Pakaian tertentu itu lahir dari keyakinan. Cadar misalnya. Lahir dari keyakinan dalam fikih tertentu dari penganutnya. Jika hal ini dilarang dalam suatu instansi, apakah sang rektor tidak sadar jika dengan sendiri dia telah melanggar kebebasan berkeyakinan sebagaimana diatur UUD 45 pasal 29 ayat 2 berbunyi,”Negara menjamin kemerdekaan tiap-tiap penduduk untuk memeluk agamanya masing-masing dan untuk beribadat menurut agamanya dan kepercayaannya itu.”
Cadar bagi seorang yang meyakini wajib tentu keyakinannya harus dihargai. Bagi yang tidak wajib maka juga harus dihargai. Dan bagi yang melanggar dan menimbulkan kerugian maka secara umum dia sudah melanggar dalam pasal 1365 KUH Perdata,
Tiap perbuatan melanggar hukum, yang membawa kerugian kepada orang lain, mewajibkan orang yang karena salahnya menerbitkan kerugian itu, mengganti kerugian tersebut.
Namun yang perlu kita sadari jika dalam berkeyakinan bisa dibatasi jika sudah merugikan orang lain. Hal ini tertuang dalam UU No. 12 tahun 2005 tentang ratifikasi kovenan hak-hak sipil dan publik pada pasal 18 ayat (3):
Kebebasan untuk menjalankan agama atau kepercayaannya seseorang hanya dapat dibatasi oleh ketentuan hukum, yang diperlukan untuk melindungi keamanan, ketertiban, kesehatan atau moral masyarakat atau hak dan kebebasan mendasar orang lain,
Yang menjadi pertanyaan apakah cadar mengganggu orang lain? Merugikan orang lain? Apakah ketidaksenangan orang lain bisa dikategorikan merugikan orang lain?
Kalau sekedar menengok empat madzab, Madzab Hanafi menyatakan cadar wajib jika menimbulkan fitnah, meski wajah wanita bukanlah aurat. Ibnu Najim berkata,”para ulama kami berkata bahwa terlarang bagi wanita muda untuk menampakkan wajahnya di hadapan para lelaki di zaman kita (970 H), karena dikhawatirkan menimbulkan fitnah” (Al Bahr Ar Raaiq).
Madzab Maliki, mirip dengan pendapat madzab hanafi namun ada sebagian kecil ulama maliki yang menyatakan jika seluruh tubuh wanita adalah aurat. Madzab Syafi’i, tubuh wanita di hadapan lelaki ajnabi (bukan mahram) seluruhnya adalah aurat.
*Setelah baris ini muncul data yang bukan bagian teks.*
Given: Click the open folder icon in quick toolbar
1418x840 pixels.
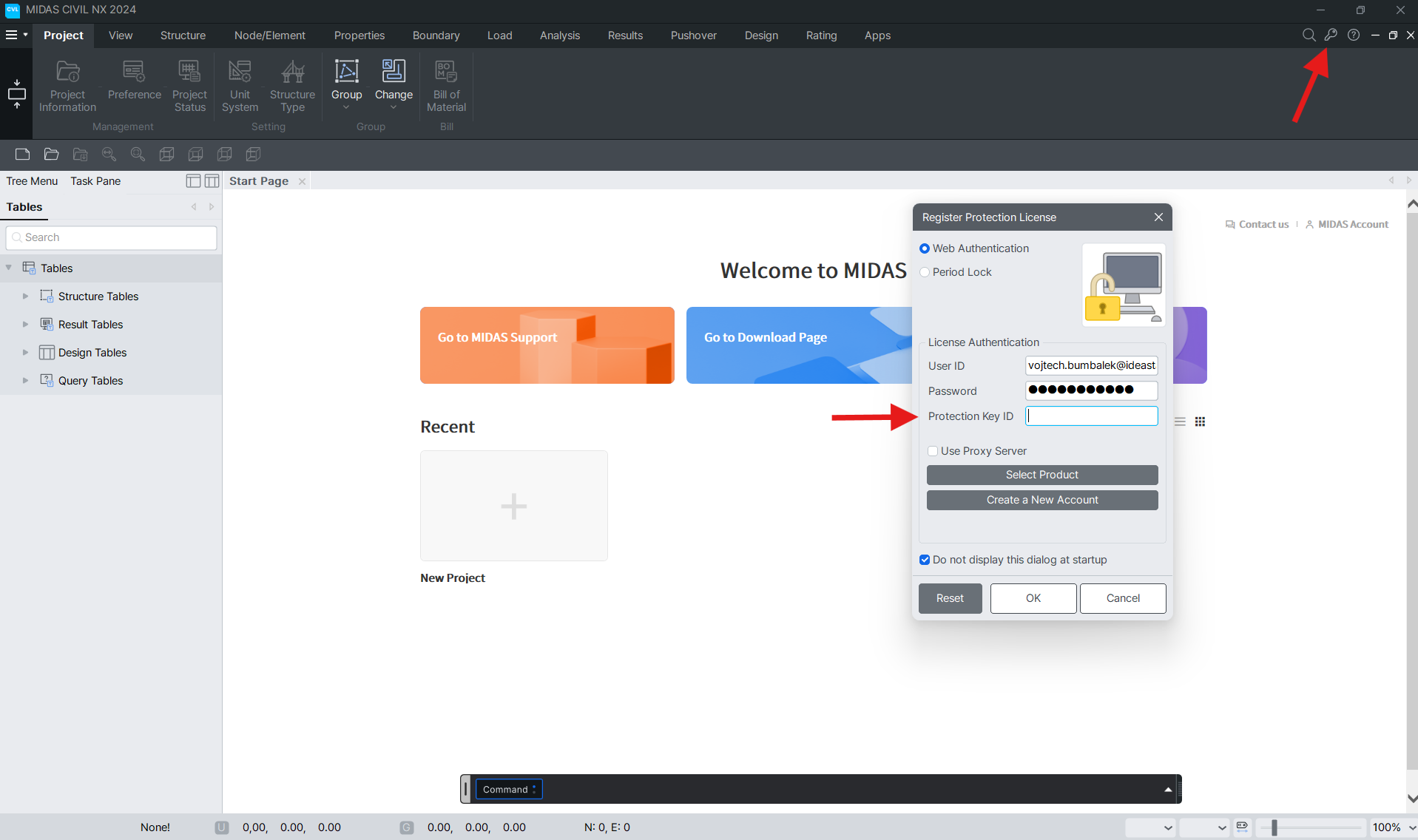Looking at the screenshot, I should tap(51, 154).
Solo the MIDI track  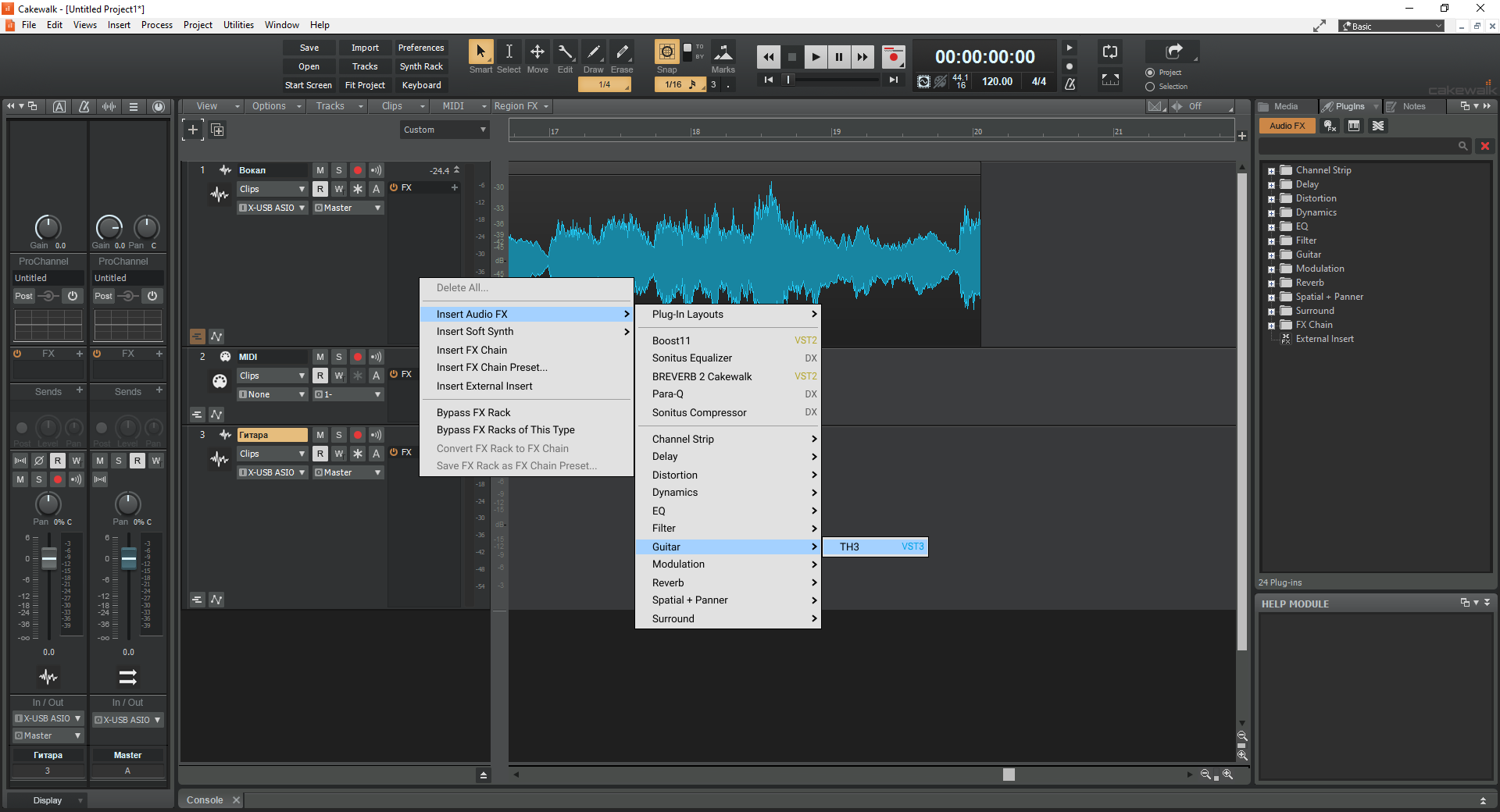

Wajib bagi wanita untuk memakai cadar. Dan ini pendapat yang dipegang oleh madzab syafii. Madzab Hambali, menyatakan seluruh tubuh wanita adalah aurat. Imam Ahmad bin Hambal sendiri menyatakan,”setiap bagian tubuh wanita adalah aurat, termasuk pula kukunya” (Zaadul Masiir).
Mengenai cadar maka sebenarnya di kampus Islam sudah selesai. Di dalam khasanah keislaman sudah dibahas dengan sedemikian rupa. Apakah ada hal udzur pak rektor?
Oleh: Muslih Marju*
Editor: Oki Aryono
*Penulis tinggal di Tulungagung, Jawa Timur dan Aktif di LSBO PDM Tulungagung.